Que 16: What it mean that functional coverage is 100% and code coverage is not 100%? and what can we do to meet a 100% coverage goal?
Ans 16:
There might be several possibilities to have 100% functional coverage and not 100% code coverage. Functional coverage tells us what kind of stimulus, configuration, and all the combinations of possible features have been covered but code coverage tells us how much code is exercised by the test cases. So the possibilities are :
There might be a missing feature in the functional coverage plan. This can be fixed using updating features or cross features in the Verification plan.
There is some redundant/unreachable code in the design. This can be excluded from the code coverage goal.

Que 17: What It mean that code coverage is 100% and functional coverage is not 100%? and what can we do to meet a 100% coverage goal?
Ans 17:
Yes, there are several possibilities to have 100% code coverage and not 100% functional coverage :
There are some features which is missing in the design implementation. We can ask the designer to implement the code.
Some of the sequence/property may not be getting cover. We can write more test cases to hit those sequences or modify those sequences if it is unreachable.

Que 18: what are the properties of object-oriented programming? Explain each property.
Ans 18:
System Verilog introduces classes as the foundation of the testbench automation language.

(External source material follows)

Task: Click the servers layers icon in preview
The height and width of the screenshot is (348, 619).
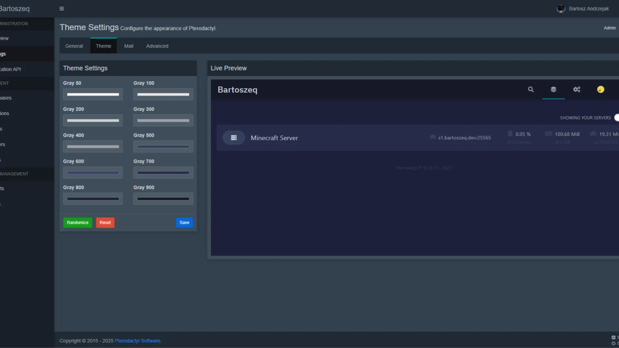Action: point(553,90)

A class is a user-defined data type. Classes consist of data (called properties) and tasks and functions to access the data (called methods).
In System Verilog, classes support the following aspects of object-orientation:
Encapsulation(Data hiding): In System Verilog, we can define how properties and methods are visible/access to the other class. By default, all the members of the class have public access. This can be changed by local and protected keyword. “Local” data/methods can only be access within the same class and “protected” data/methods can be use by the same class or extended class only.

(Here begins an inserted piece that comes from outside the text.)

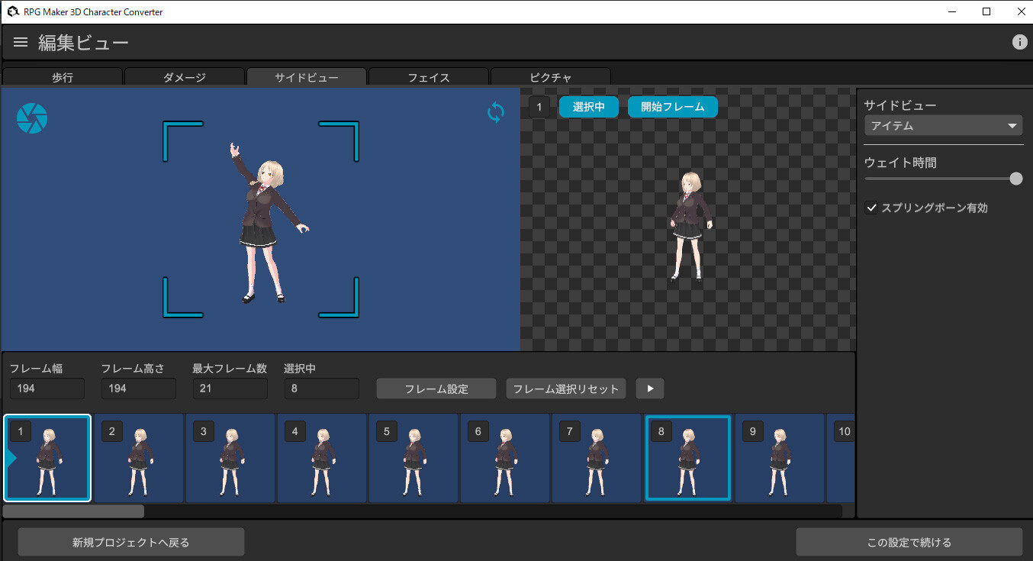Click the フレーム幅 input field

tap(47, 389)
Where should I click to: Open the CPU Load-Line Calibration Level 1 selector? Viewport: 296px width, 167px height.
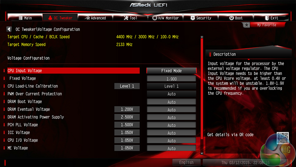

Inheritance: Inheritance is the ability to create new classes that are based on existing classes. A derived class by default inherits the properties and methods of its parent class.

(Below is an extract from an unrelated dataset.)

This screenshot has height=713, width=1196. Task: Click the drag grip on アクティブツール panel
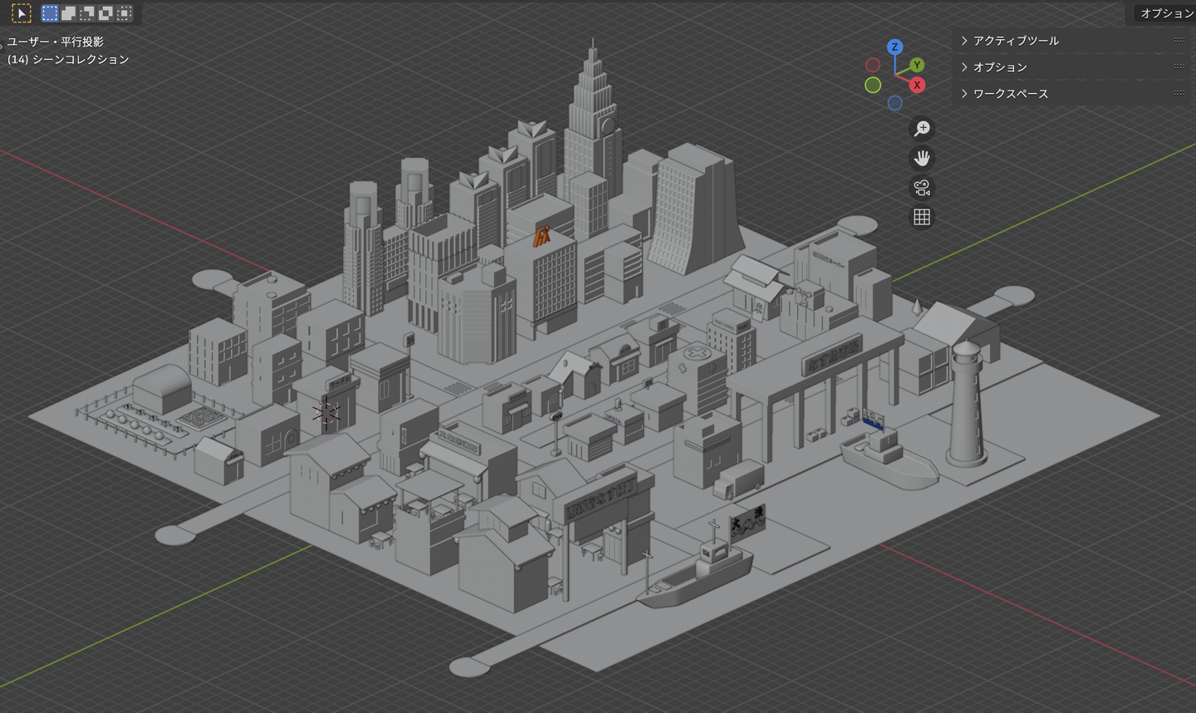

However, the derived class may add new properties and methods, or modify the inherited properties and methods.
Polymorphism: Polymorphism in System Verilog provides an ability to an object to take on many forms. Method handle of super-class can be made to refer to the subclass method, this allows polymorphism or different forms of the same method. We use the keyword “virtual”, virtual data/methods can be changed or override in the extended class.

Que 19: What is the difference between Logic and Reg?
Ans 19:
Reg is a data storage element in System Verilog. It’s not an actual hardware register but it can store values. Reg retains its value until the next assignment statement. System Verilog added this additional datatype, It extends the reg/wire type so it can be driven by a single driver such as gate or module. The main difference between logic datatype and reg/wire is that a logic datatype can be driven by both continuous assignment, or blocking/non-blocking assignment.

Que 20: What are the features you will verify for a FIFO?
Ans 20:
We need to verify the following features for a FIFO verification :
We need to verify if we can verify “write” and “read” of the FIFO.
We need to verify the FIFO depth by writing the number of bytes equal to the depth.
We need to verify FIFO full and FIFO empty conditions to hit corner cases.
We need to verify the reset condition of the FIFO.